→ Exercise description
Reproduce every row below with "GUI agent" replaced by "interface agent", changing nothing else.

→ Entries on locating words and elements
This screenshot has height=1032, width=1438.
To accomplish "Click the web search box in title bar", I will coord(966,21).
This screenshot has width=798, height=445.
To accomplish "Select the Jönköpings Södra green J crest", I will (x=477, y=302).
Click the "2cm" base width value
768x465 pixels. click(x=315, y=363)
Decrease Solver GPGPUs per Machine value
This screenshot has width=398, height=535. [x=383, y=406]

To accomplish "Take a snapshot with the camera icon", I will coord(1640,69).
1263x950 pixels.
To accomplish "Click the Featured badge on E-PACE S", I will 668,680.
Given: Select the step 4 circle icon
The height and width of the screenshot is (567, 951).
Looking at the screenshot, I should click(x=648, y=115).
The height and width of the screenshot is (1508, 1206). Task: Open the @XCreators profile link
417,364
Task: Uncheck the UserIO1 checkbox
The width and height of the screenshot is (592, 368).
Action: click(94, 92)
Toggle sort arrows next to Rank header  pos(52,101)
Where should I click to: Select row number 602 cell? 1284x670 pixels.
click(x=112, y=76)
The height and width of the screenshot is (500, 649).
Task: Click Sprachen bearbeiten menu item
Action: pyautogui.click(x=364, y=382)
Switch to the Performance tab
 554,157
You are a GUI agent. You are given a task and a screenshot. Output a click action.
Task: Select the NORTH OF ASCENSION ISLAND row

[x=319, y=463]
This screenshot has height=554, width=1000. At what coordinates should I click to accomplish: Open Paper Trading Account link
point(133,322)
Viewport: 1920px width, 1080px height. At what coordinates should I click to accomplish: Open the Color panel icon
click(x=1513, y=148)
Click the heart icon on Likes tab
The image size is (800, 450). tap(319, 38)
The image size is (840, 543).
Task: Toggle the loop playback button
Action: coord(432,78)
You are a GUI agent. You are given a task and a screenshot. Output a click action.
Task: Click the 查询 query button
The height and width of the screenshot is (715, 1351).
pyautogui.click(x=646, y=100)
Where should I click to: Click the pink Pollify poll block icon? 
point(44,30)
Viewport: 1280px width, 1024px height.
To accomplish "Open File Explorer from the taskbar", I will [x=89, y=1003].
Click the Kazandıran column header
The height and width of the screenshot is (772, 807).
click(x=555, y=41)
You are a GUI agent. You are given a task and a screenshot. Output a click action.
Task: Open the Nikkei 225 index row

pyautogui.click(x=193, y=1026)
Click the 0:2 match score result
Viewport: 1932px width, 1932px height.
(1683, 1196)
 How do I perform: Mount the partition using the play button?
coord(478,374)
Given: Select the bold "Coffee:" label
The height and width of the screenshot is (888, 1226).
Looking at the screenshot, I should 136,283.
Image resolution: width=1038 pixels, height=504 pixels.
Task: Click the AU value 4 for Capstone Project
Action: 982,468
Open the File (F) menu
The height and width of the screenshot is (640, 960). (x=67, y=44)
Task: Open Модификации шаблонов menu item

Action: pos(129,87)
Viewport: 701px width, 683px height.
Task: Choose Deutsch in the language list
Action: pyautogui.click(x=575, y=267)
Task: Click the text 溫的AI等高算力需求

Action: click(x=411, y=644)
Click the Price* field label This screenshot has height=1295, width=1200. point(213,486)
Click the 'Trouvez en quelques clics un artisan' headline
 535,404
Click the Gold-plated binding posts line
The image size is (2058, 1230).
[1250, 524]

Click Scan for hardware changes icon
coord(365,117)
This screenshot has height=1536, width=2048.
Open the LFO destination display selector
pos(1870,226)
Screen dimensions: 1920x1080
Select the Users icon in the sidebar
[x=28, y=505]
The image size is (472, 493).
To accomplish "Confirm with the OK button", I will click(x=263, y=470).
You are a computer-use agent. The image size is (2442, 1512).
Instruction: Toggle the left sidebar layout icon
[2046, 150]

→ Response to the exercise
This screenshot has height=1032, width=1438.
To accomplish "Click the web search box in title bar", I will coord(966,21).
This screenshot has width=798, height=445.
To accomplish "Select the Jönköpings Södra green J crest", I will (x=477, y=302).
Click the "2cm" base width value
768x465 pixels. click(x=315, y=363)
Decrease Solver GPGPUs per Machine value
This screenshot has width=398, height=535. [x=383, y=406]

To accomplish "Take a snapshot with the camera icon", I will coord(1640,69).
1263x950 pixels.
To accomplish "Click the Featured badge on E-PACE S", I will 668,680.
Given: Select the step 4 circle icon
The height and width of the screenshot is (567, 951).
Looking at the screenshot, I should click(x=648, y=115).
The height and width of the screenshot is (1508, 1206). Task: Open the @XCreators profile link
417,364
Task: Uncheck the UserIO1 checkbox
The width and height of the screenshot is (592, 368).
Action: click(94, 92)
Toggle sort arrows next to Rank header  pos(52,101)
Where should I click to: Select row number 602 cell? 1284x670 pixels.
click(x=112, y=76)
The height and width of the screenshot is (500, 649).
Task: Click Sprachen bearbeiten menu item
Action: pyautogui.click(x=364, y=382)
Switch to the Performance tab
 554,157
You are a interface agent. You are given a task and a screenshot. Output a click action.
Task: Select the NORTH OF ASCENSION ISLAND row

[x=319, y=463]
This screenshot has height=554, width=1000. At what coordinates should I click to accomplish: Open Paper Trading Account link
point(133,322)
Viewport: 1920px width, 1080px height. At what coordinates should I click to accomplish: Open the Color panel icon
click(x=1513, y=148)
Click the heart icon on Likes tab
The image size is (800, 450). tap(319, 38)
The image size is (840, 543).
Task: Toggle the loop playback button
Action: coord(432,78)
You are a interface agent. You are given a task and a screenshot. Output a click action.
Task: Click the 查询 query button
The height and width of the screenshot is (715, 1351).
pyautogui.click(x=646, y=100)
Where should I click to: Click the pink Pollify poll block icon? 
point(44,30)
Viewport: 1280px width, 1024px height.
To accomplish "Open File Explorer from the taskbar", I will [x=89, y=1003].
Click the Kazandıran column header
The height and width of the screenshot is (772, 807).
click(x=555, y=41)
You are a interface agent. You are given a task and a screenshot. Output a click action.
Task: Open the Nikkei 225 index row

pyautogui.click(x=193, y=1026)
Click the 0:2 match score result
Viewport: 1932px width, 1932px height.
(1683, 1196)
 How do I perform: Mount the partition using the play button?
coord(478,374)
Given: Select the bold "Coffee:" label
The height and width of the screenshot is (888, 1226).
Looking at the screenshot, I should 136,283.
Image resolution: width=1038 pixels, height=504 pixels.
Task: Click the AU value 4 for Capstone Project
Action: 982,468
Open the File (F) menu
The height and width of the screenshot is (640, 960). (x=67, y=44)
Task: Open Модификации шаблонов menu item

Action: pos(129,87)
Viewport: 701px width, 683px height.
Task: Choose Deutsch in the language list
Action: pyautogui.click(x=575, y=267)
Task: Click the text 溫的AI等高算力需求

Action: click(x=411, y=644)
Click the Price* field label This screenshot has height=1295, width=1200. point(213,486)
Click the 'Trouvez en quelques clics un artisan' headline
 535,404
Click the Gold-plated binding posts line
The image size is (2058, 1230).
[1250, 524]

Click Scan for hardware changes icon
coord(365,117)
This screenshot has height=1536, width=2048.
Open the LFO destination display selector
pos(1870,226)
Screen dimensions: 1920x1080
Select the Users icon in the sidebar
[x=28, y=505]
The image size is (472, 493).
To accomplish "Confirm with the OK button", I will click(x=263, y=470).
You are a computer-use agent. The image size is (2442, 1512).
Instruction: Toggle the left sidebar layout icon
[2046, 150]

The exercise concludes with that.